In a day of high drama :
The Pretoria High Court dismissed with costs Zuma's urgent application to obtain the original hand-written encrypted French version of a letter sent by facsimile which allegedly implicated Zuma in soliciting a R500 000 bribe from an arms company in return for using his political influence to secure a contract. The judge said there was no reason for the application to be urgent, which means that it will be put on the normal court roll which could take six months or more to be heard.
The government on Monday convened the first sitting of a cabinet committee announced by Justice Minister Penuell Maduna last week which he said would consider the allegations made by ANC veteran Mac Maharaj that National Director of Public Prosecutions Bulelani Ngcuka was an apartheid spy. It is not clear whether the committee will also consider the implications of the allegations against Zuma.

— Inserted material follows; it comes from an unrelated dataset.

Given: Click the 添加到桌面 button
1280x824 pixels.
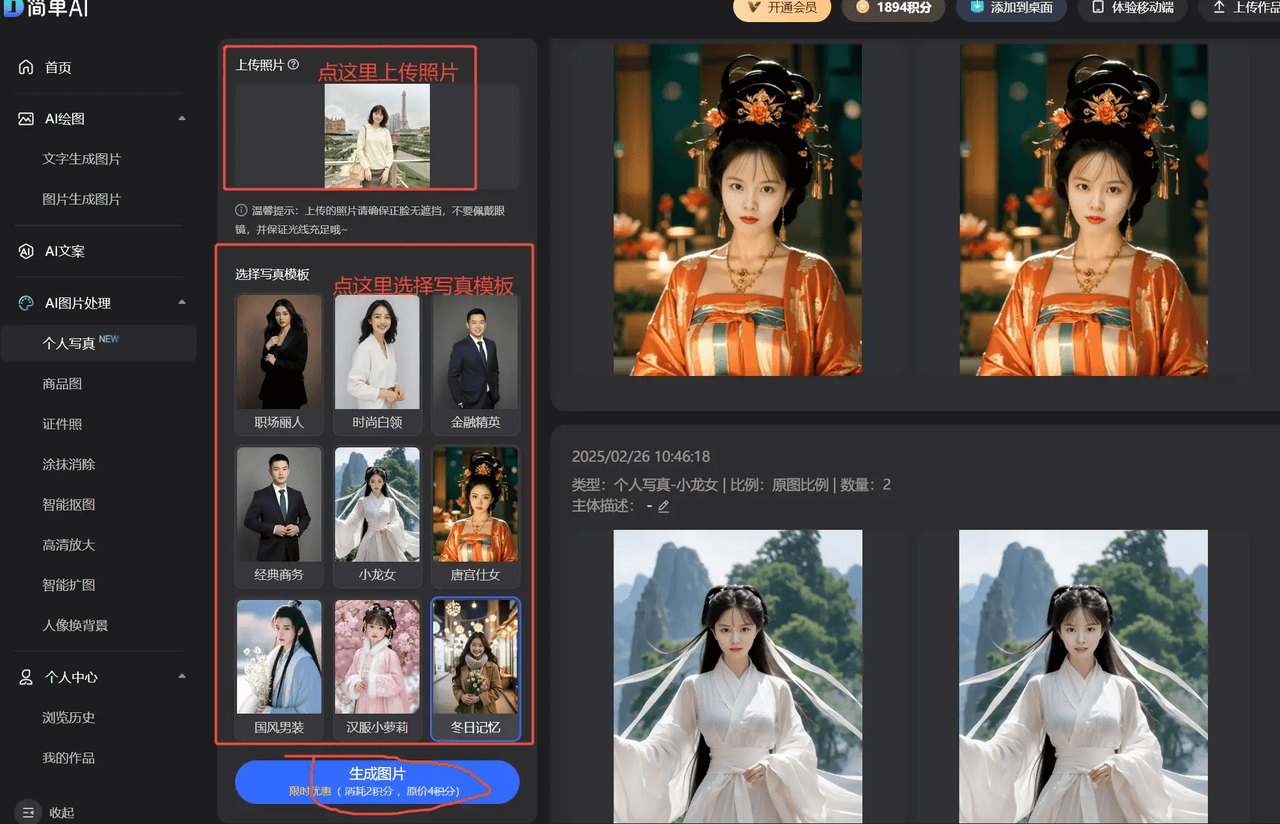Looking at the screenshot, I should (x=1011, y=8).
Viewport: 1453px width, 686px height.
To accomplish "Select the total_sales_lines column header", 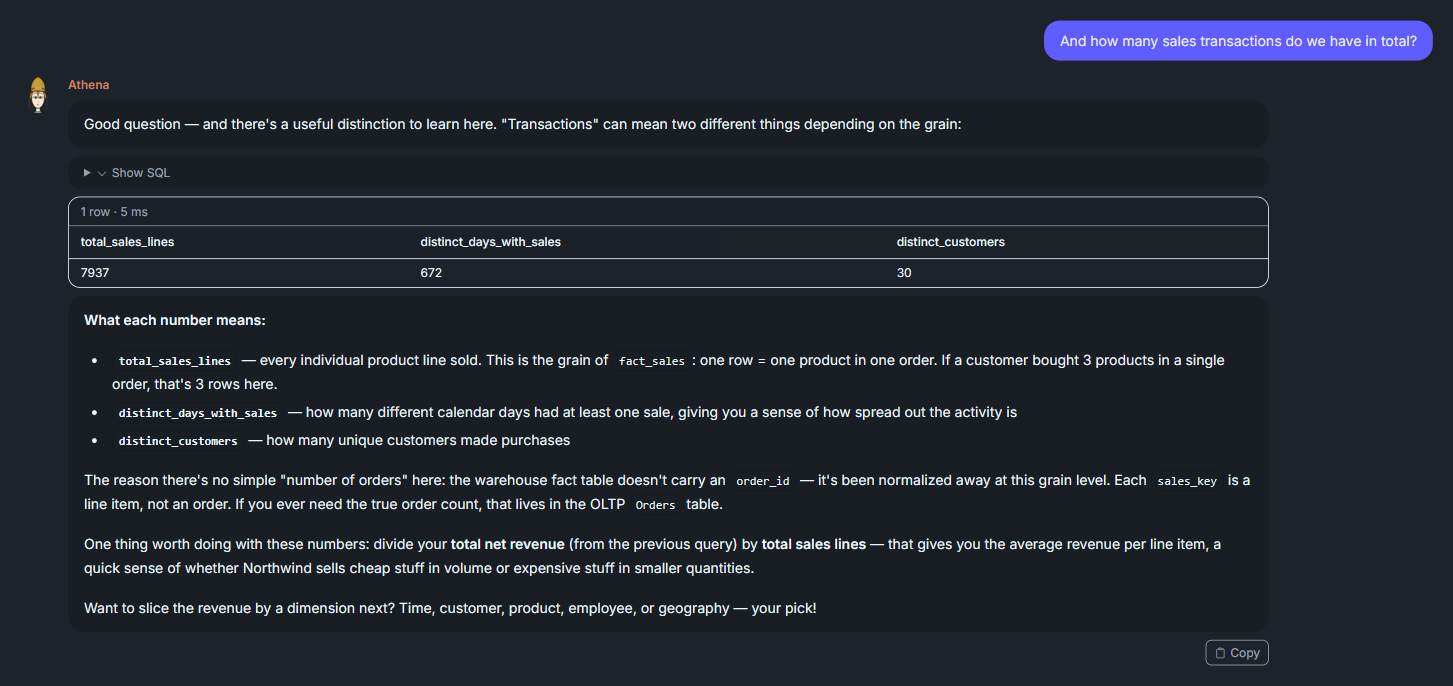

The ANC, after an all-weekend meeting of its national executive committee, made it clear that there would be no investigation by the ANC into allegations of spying made against Ngcuka.
The ANC said that government was best-placed to probe the spy allegations while the Scorpions and appropriate instruments of the judicial process would continue to probe alleged corruption in relation to the secondary contracts in the multi-billion rand arms deal.
The rapid convening of the cabinet committee indicates that government wants to move swiftly to clear Ngcuka's name and to protect the reputation of both the position of National Director of Prosecutions and the Scorpions investigation unit.
The ANC statement also indicates that the ruling party does not intend any action either to support Zuma, deal with the cloud hanging over him or clear or implicate Ngcuka of spy allegations.
Both the government action in convening the cabinet committee and the ANC statement indicating that the ruling party would not get involved in the spy allegations, are a clear signal that Zuma is being hung out to dry politically and will have to fight his own crusade to clear his name, after Ngcuka found there was prima facie evidence of corruption against him but halted the probe because he could not be certain of a prosecution.
With acknowledgements to John Battersby, Andre Koopman, Zelda Venter and the Pretoria News.